Globalization and progress cannot be dealt with. But nothing is predetermined. It did not work out to pump oil on the Syma. Rosatom has been discouraged from mining uranium in the Krasnochikoysky district of Transbaikalia. The gas pipeline did not pass to China through Altai - and they wanted to build it before the "Forces of Siberia", the contract was ready for signing. Everywhere the Old Believers rose together with the autochthons - respectively, the Kets, Buryats, Telengits and other Altai peoples. With shamans, lamas - maybe not together with them, but shoulder to shoulder. And they won. And the Mekran was blown away, cutting down forests on the middle Yenisei, where the chapels live. But the Angara, where there were no Old Believer communities, was mutilated and buried.

Why is that? “Public opinion” may have something to do with it, but its role is not decisive.
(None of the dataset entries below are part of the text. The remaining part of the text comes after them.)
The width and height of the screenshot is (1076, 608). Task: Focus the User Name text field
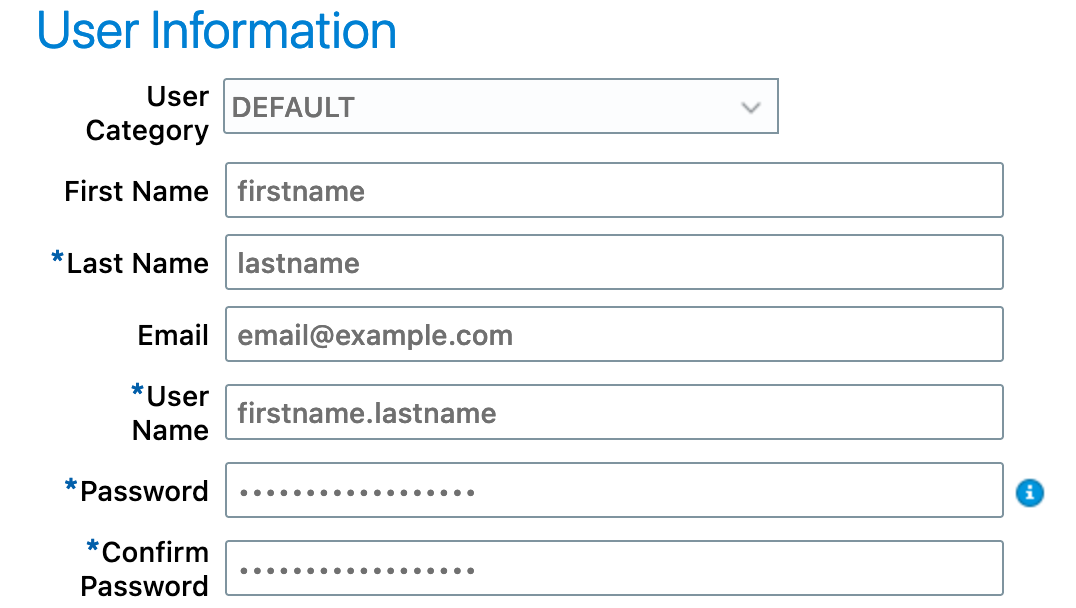pyautogui.click(x=614, y=412)
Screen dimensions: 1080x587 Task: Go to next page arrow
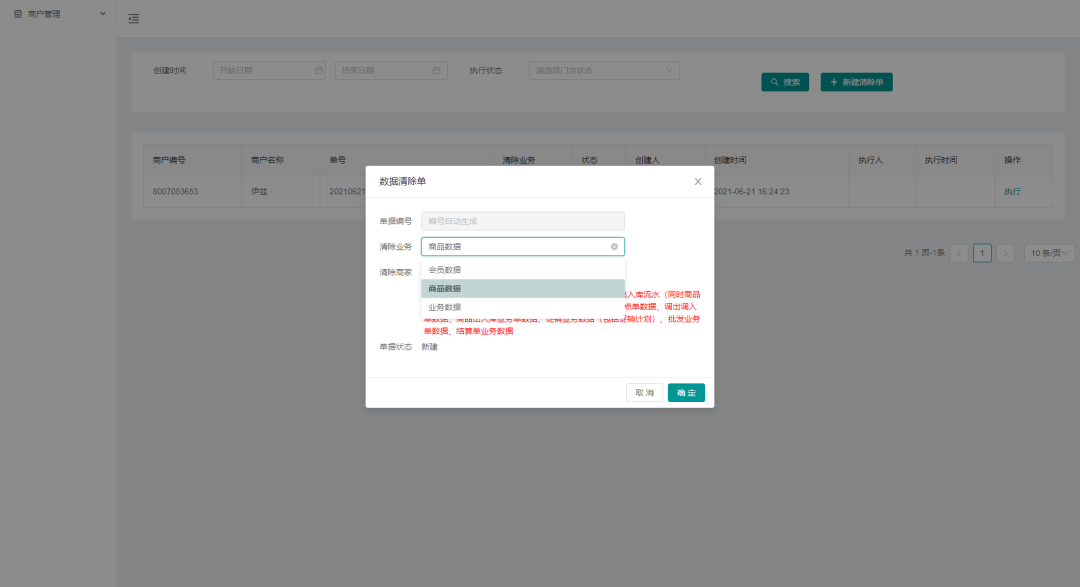1005,253
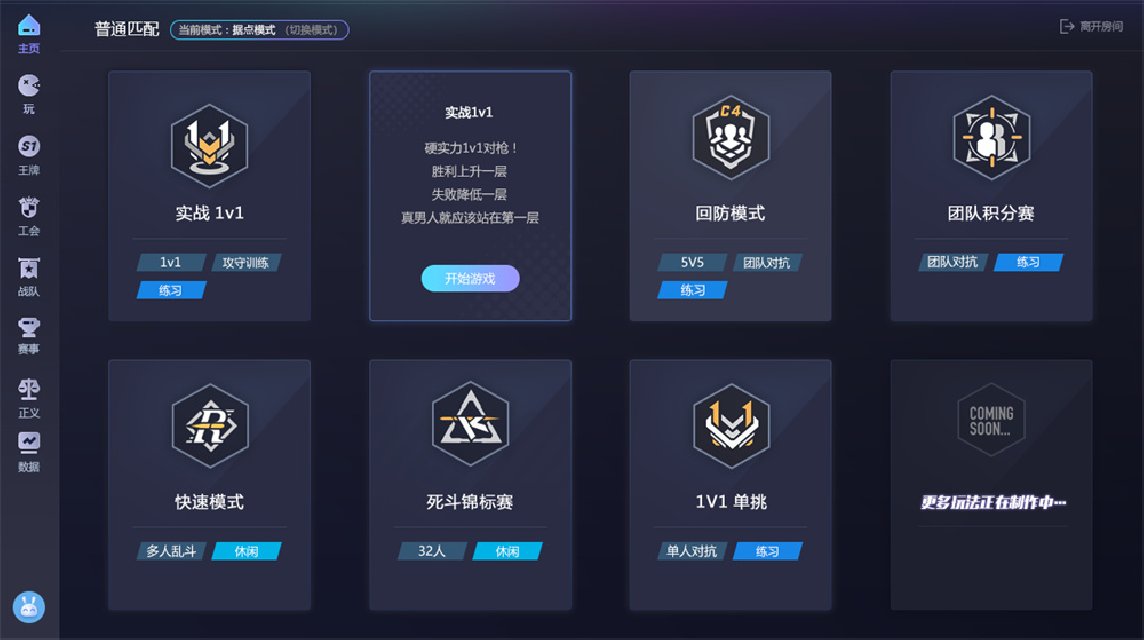Click 离开房间 leave room link
This screenshot has height=640, width=1144.
click(x=1091, y=26)
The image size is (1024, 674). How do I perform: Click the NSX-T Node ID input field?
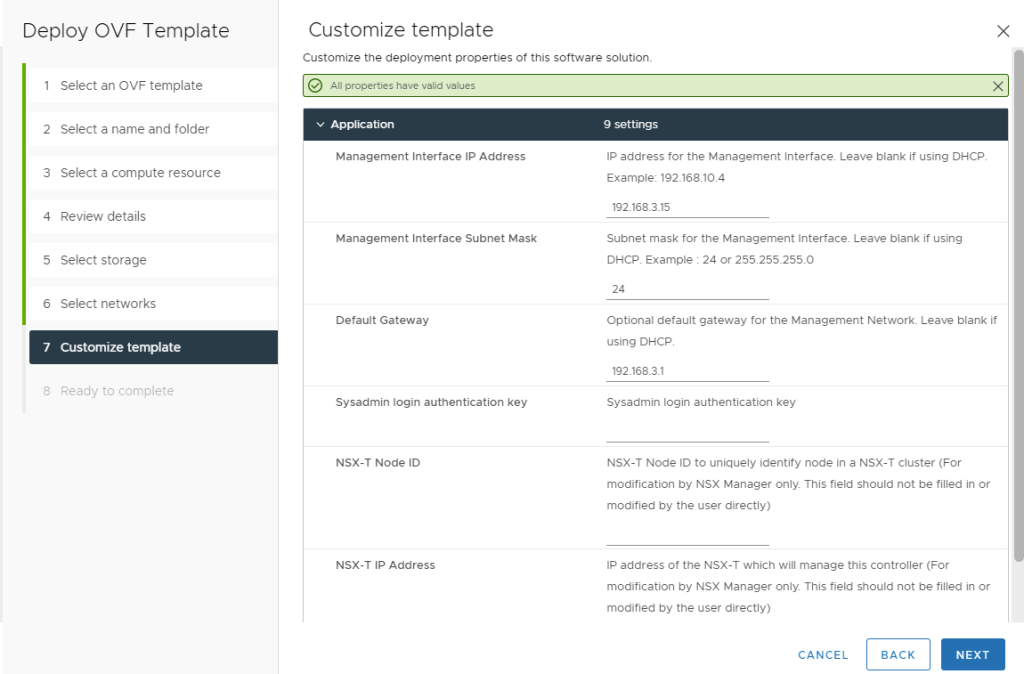687,535
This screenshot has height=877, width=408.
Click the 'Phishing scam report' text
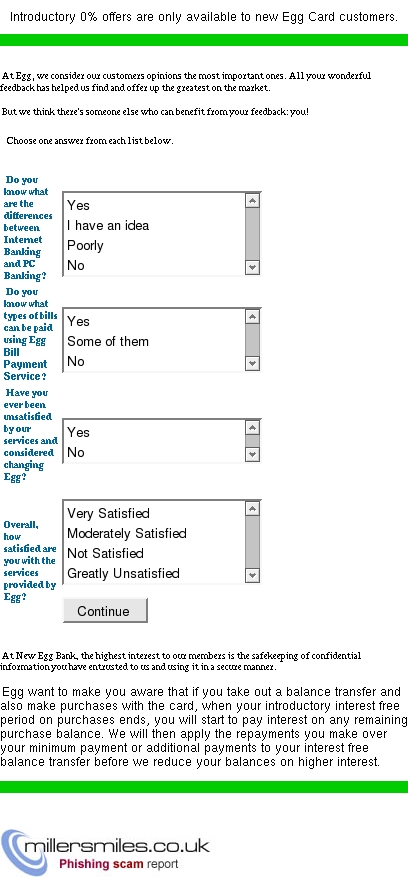119,864
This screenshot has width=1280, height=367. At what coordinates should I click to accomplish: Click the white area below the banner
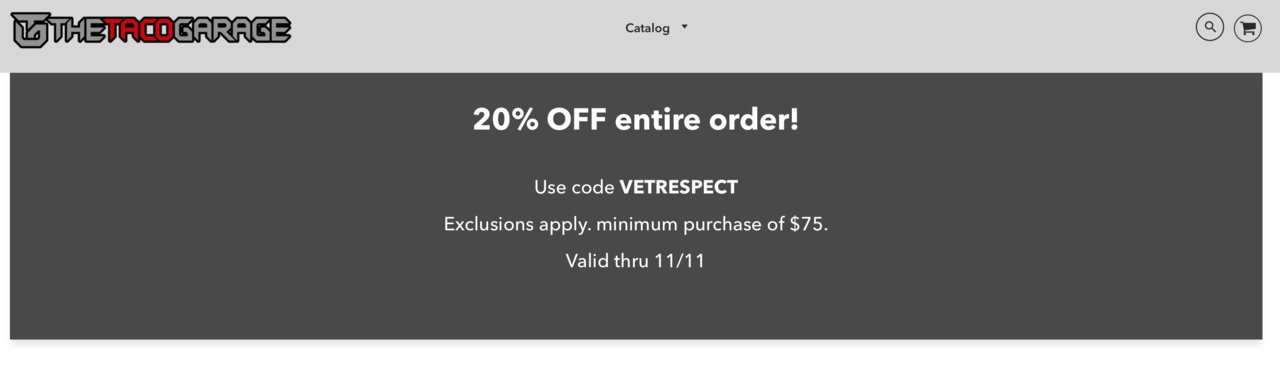(640, 355)
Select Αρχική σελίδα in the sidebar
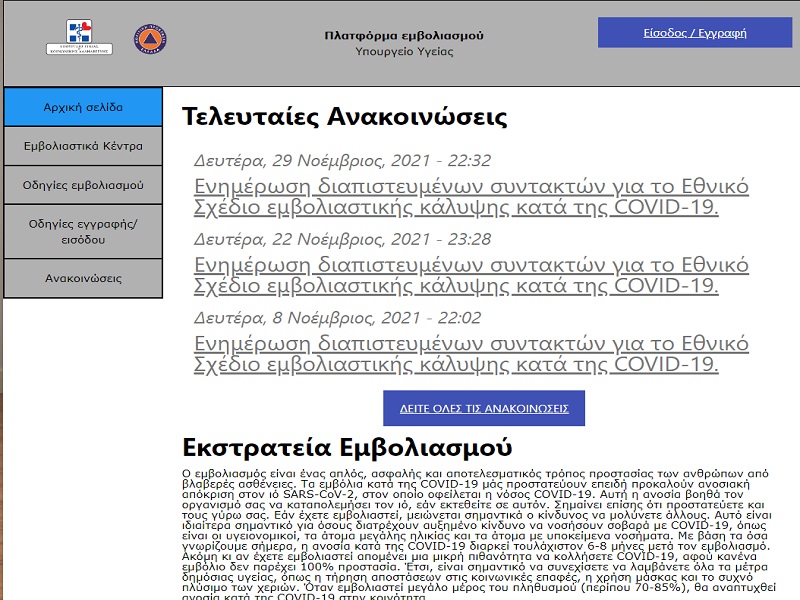800x600 pixels. point(83,107)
Unprofitability of megaprojects, corruption as their cause and effect, lack of money, crisis phenomena? Yes, but all this does not explain why the leviathan suddenly opens its jaws. They did not dare to raze the Old Believer cemetery in the center of the Olympic Sochi. There was enough money.

Whether the Verkhovskys will be fenced off with a fence from cattle, whether they will throw nails, whether the mountains will grow up, but in the existing plan to make room for Chinese business and force the Old Believers somewhere in Latin America, adjustments are possible. In the end, there is no such law obliging us around to give up and leave. The Yenisei should begin in the Upper River, and not in Bolivia.